Task to complete: Dropping every picture, set down exactly the lines in the entries below, starting with the line with "website (302, 1919)" and going on through the line with "[Region Occitanie] (73, 2554)".

Information given:
= = =
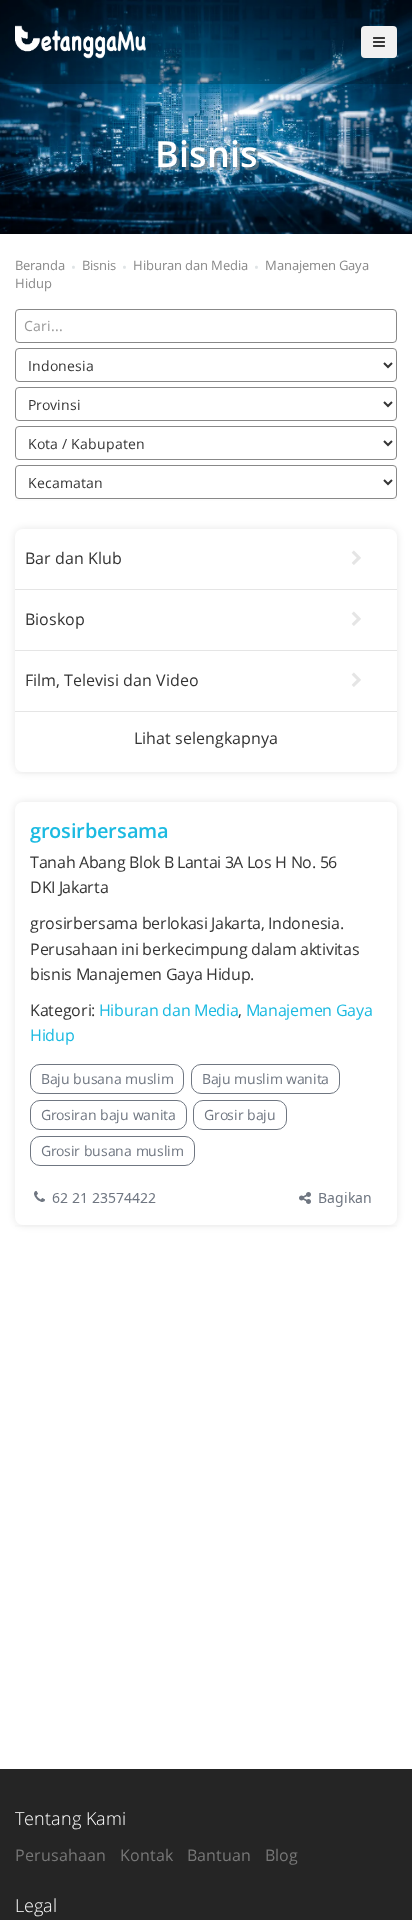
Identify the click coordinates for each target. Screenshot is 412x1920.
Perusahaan (60, 1855)
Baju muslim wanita (265, 1078)
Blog (281, 1855)
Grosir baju (239, 1114)
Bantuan (219, 1855)
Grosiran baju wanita (108, 1114)
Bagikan (343, 1197)
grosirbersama (99, 830)
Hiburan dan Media (169, 1010)
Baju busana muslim (107, 1078)
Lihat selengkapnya (206, 738)
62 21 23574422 (104, 1197)
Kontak (146, 1855)
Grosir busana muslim (112, 1150)
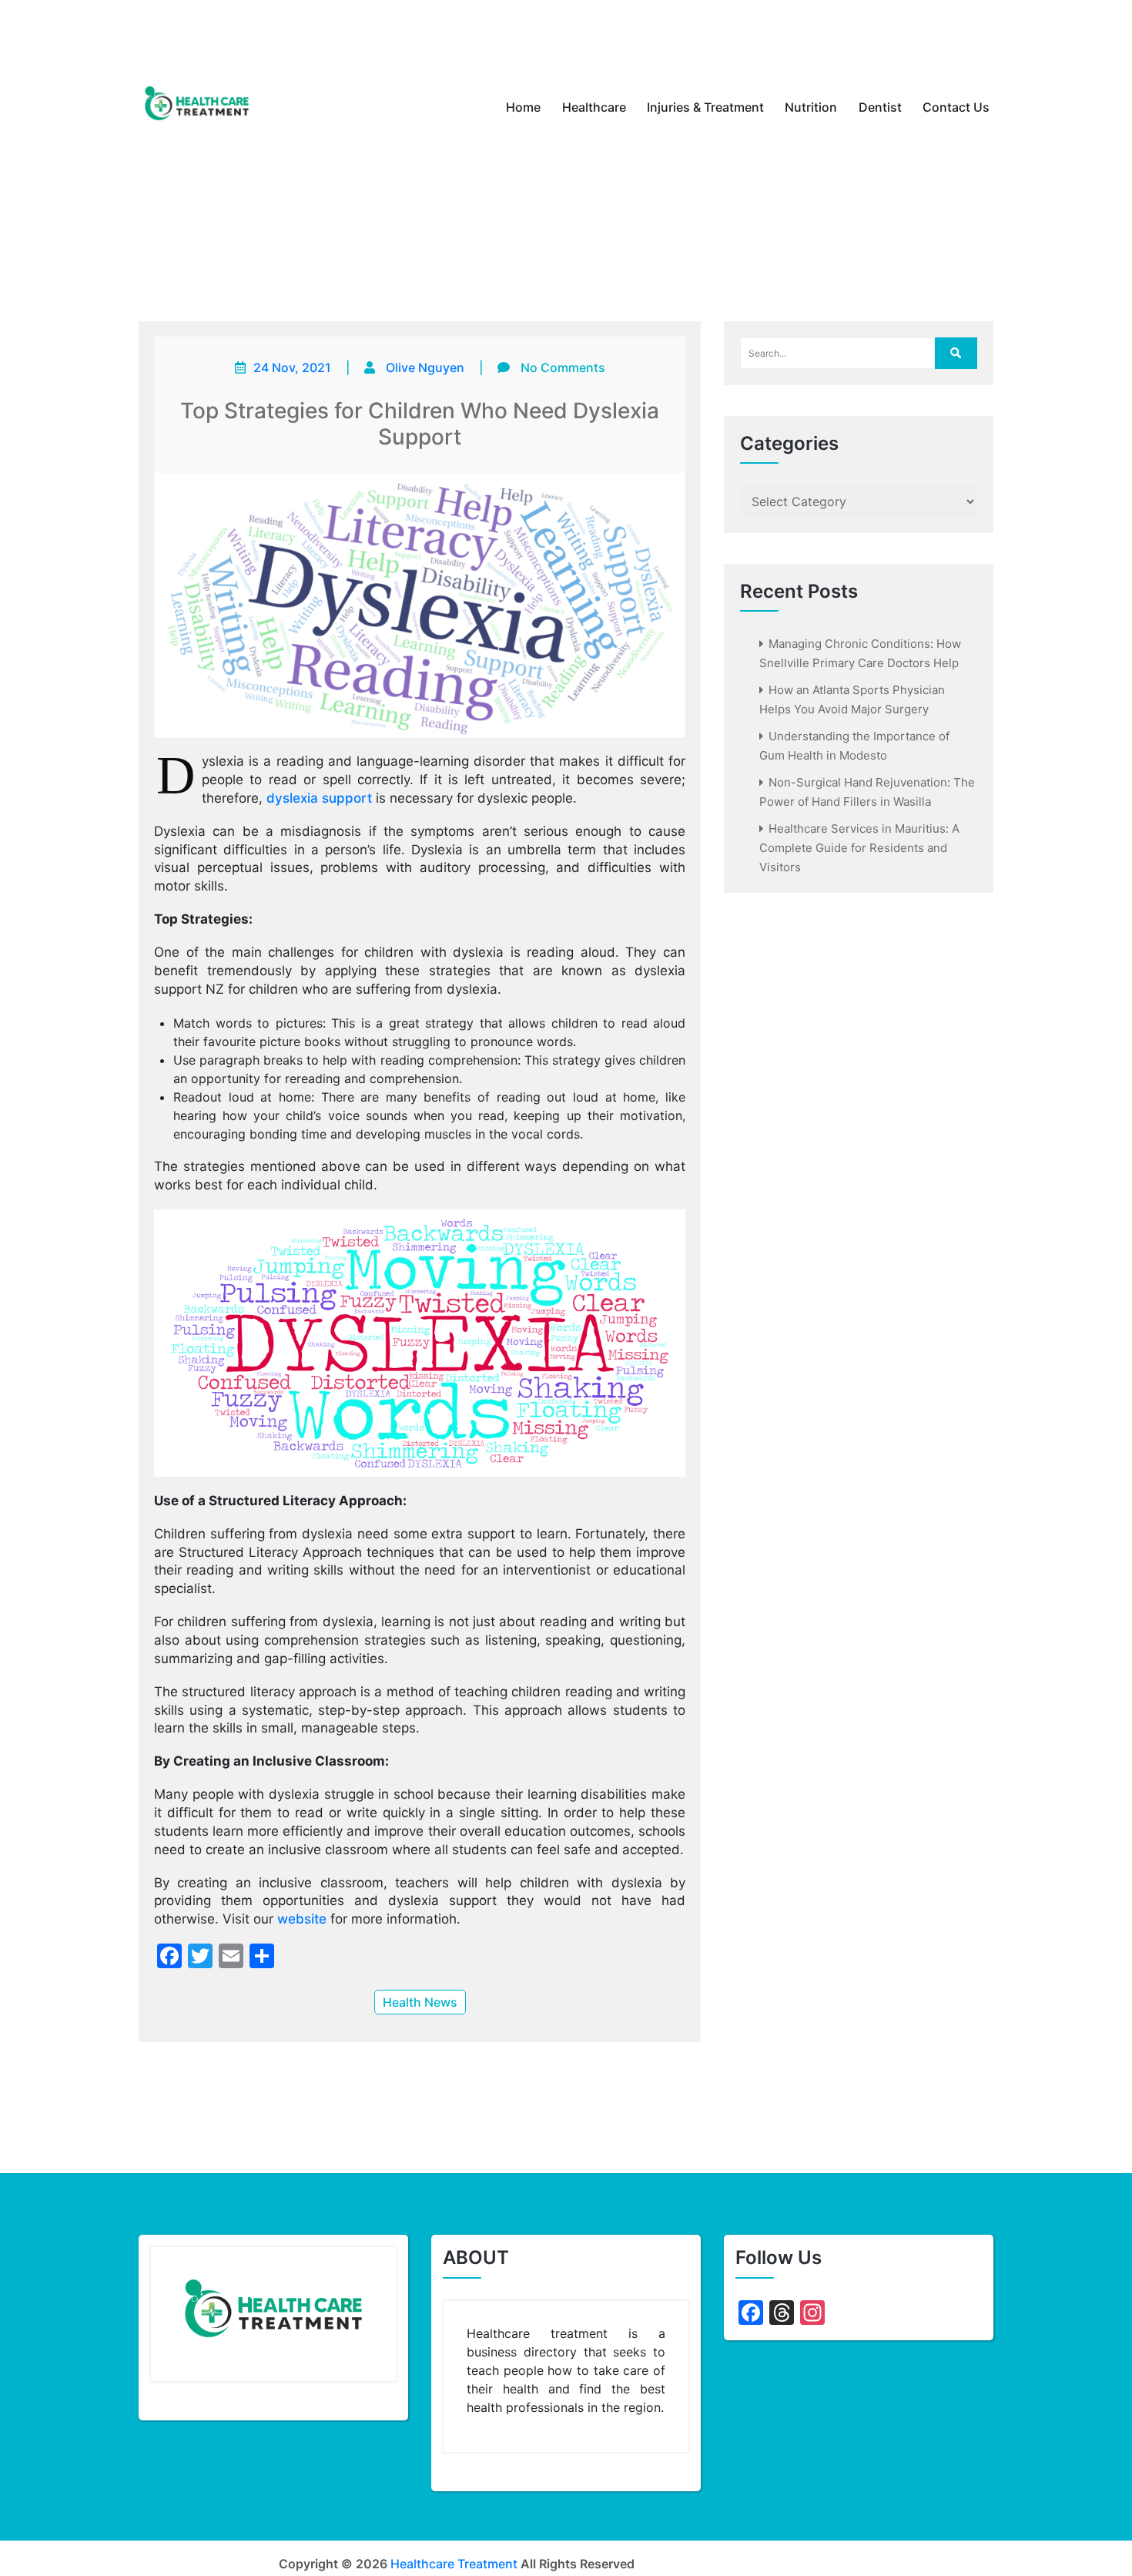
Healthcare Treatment (453, 2563)
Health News (420, 2002)
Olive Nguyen (425, 367)
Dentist (880, 107)
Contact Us (956, 107)
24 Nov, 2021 (292, 367)
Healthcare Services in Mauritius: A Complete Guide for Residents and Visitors (859, 847)
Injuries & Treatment (705, 107)
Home (523, 107)
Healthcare (594, 107)
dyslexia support (319, 798)
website (302, 1919)
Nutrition (811, 107)
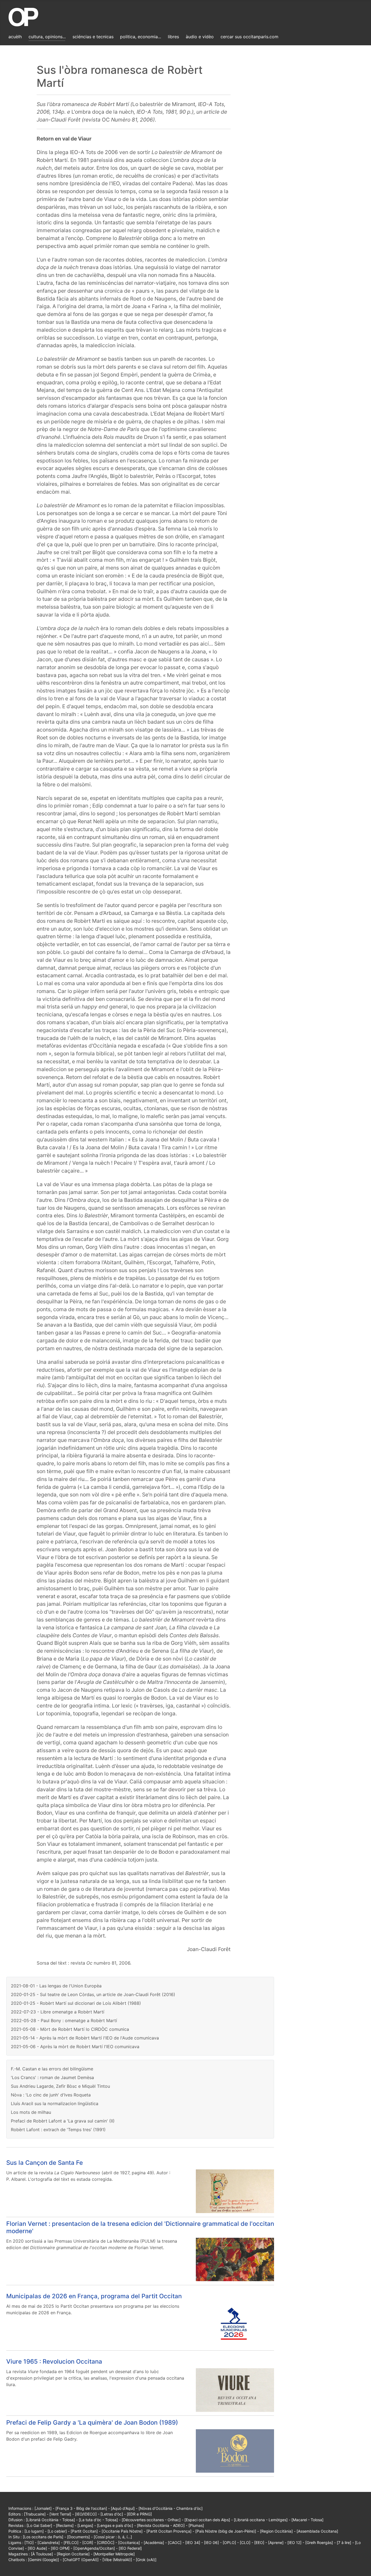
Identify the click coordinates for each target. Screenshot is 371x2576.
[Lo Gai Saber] (39, 2525)
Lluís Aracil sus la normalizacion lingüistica (54, 2103)
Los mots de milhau (31, 2112)
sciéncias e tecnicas (93, 36)
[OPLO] (229, 2542)
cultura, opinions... (47, 36)
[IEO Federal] (130, 2548)
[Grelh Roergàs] (319, 2542)
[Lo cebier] (57, 2531)
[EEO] (259, 2542)
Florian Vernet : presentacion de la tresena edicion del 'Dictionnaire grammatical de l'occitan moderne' (140, 2227)
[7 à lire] (344, 2542)
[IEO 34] (192, 2542)
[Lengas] (85, 2525)
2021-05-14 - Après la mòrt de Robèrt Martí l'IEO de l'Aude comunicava (85, 2038)
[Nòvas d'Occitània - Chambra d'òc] (171, 2508)
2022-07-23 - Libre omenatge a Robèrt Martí (57, 2012)
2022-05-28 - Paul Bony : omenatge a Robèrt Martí (64, 2020)
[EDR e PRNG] (139, 2514)
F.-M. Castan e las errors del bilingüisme (52, 2068)
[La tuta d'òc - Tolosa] (98, 2519)
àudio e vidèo (200, 36)
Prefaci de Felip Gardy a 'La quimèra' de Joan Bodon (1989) (92, 2422)
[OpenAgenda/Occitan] (94, 2548)
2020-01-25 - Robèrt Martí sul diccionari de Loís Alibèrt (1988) (76, 2003)
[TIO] (29, 2542)
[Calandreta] (48, 2542)
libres (173, 36)
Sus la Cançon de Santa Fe (44, 2162)
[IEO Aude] (37, 2548)
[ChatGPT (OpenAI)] (81, 2559)
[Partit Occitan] (84, 2531)
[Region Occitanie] (73, 2554)
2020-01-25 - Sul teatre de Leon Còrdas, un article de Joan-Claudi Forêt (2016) (93, 1994)
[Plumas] (196, 2525)
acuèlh (15, 36)
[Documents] (78, 2536)
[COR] (87, 2542)
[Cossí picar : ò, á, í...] (113, 2536)
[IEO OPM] (60, 2548)
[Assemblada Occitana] (317, 2531)
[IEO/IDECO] (86, 2514)
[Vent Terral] (60, 2514)
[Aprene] (276, 2542)
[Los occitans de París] (43, 2536)
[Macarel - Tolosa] (307, 2519)
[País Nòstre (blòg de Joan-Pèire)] (225, 2531)
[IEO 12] (294, 2542)
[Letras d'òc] (111, 2514)
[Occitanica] (129, 2542)
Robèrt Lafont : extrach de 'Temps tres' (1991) (58, 2129)
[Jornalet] (43, 2508)
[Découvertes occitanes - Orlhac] (151, 2519)
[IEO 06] (211, 2542)
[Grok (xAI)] (146, 2559)
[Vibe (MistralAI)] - (119, 2559)
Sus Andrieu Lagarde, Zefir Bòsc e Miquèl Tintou (60, 2086)
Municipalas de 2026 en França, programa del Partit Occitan (94, 2296)
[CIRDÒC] (105, 2542)
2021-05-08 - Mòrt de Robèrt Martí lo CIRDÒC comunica (70, 2029)
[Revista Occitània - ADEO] (161, 2525)
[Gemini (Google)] (43, 2559)
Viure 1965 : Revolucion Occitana (54, 2361)
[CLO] (245, 2542)
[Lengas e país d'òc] (115, 2525)
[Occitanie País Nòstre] (122, 2531)
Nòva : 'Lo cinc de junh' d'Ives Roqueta (51, 2095)
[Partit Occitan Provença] (168, 2531)
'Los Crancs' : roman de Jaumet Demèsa (52, 2077)
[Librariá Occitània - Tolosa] (50, 2519)
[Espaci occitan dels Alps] (207, 2519)
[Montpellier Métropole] (114, 2554)
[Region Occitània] (276, 2531)
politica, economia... (140, 36)
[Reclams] (65, 2525)
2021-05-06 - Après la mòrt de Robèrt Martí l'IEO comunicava (75, 2046)
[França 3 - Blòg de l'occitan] (81, 2508)
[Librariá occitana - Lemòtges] (261, 2519)
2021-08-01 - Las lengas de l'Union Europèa (56, 1985)
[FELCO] (71, 2542)
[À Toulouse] (42, 2554)
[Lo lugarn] (34, 2531)
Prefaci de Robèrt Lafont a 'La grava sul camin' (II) (63, 2121)
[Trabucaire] (35, 2514)
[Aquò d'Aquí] (123, 2508)
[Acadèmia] (154, 2542)
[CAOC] (174, 2542)
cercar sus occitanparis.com (249, 36)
= = =
Result of the task:
website (302, 1919)
Nutrition (811, 107)
Identify the click coordinates for each target. Screenshot is 371x2576.
[Lo Gai Saber] (39, 2525)
Lluís Aracil sus la normalizacion lingüistica (54, 2103)
Los mots de milhau (31, 2112)
sciéncias e tecnicas (93, 36)
[OPLO] (229, 2542)
cultura, opinions... (47, 36)
[IEO Federal] (130, 2548)
[Grelh Roergàs] (319, 2542)
[Lo cebier] (57, 2531)
[EEO] (259, 2542)
Florian Vernet : presentacion de la tresena edicion del 'Dictionnaire grammatical de l'occitan moderne' (140, 2227)
[7 à lire] (344, 2542)
[IEO 34] (192, 2542)
[Lengas] (85, 2525)
2021-05-14 - Après la mòrt de Robèrt Martí l'IEO de l'Aude comunicava (85, 2038)
[Nòvas d'Occitània - Chambra d'òc] (171, 2508)
2022-07-23 - Libre omenatge a Robèrt Martí (57, 2012)
2022-05-28 - Paul Bony : omenatge a Robèrt Martí (64, 2020)
[EDR e PRNG] (139, 2514)
F.-M. Castan e las errors del bilingüisme (52, 2068)
[La tuta d'òc - Tolosa] (98, 2519)
àudio e vidèo (200, 36)
Prefaci de Felip Gardy a 'La quimèra' de Joan Bodon (1989) (92, 2422)
[OpenAgenda/Occitan] (94, 2548)
2020-01-25 - Robèrt Martí sul diccionari de Loís Alibèrt (1988) (76, 2003)
[TIO] (29, 2542)
[Calandreta] (48, 2542)
libres (173, 36)
Sus la Cançon de Santa Fe (44, 2162)
[IEO Aude] (37, 2548)
[ChatGPT (OpenAI)] (81, 2559)
[Partit Occitan] (84, 2531)
[Region Occitanie] (73, 2554)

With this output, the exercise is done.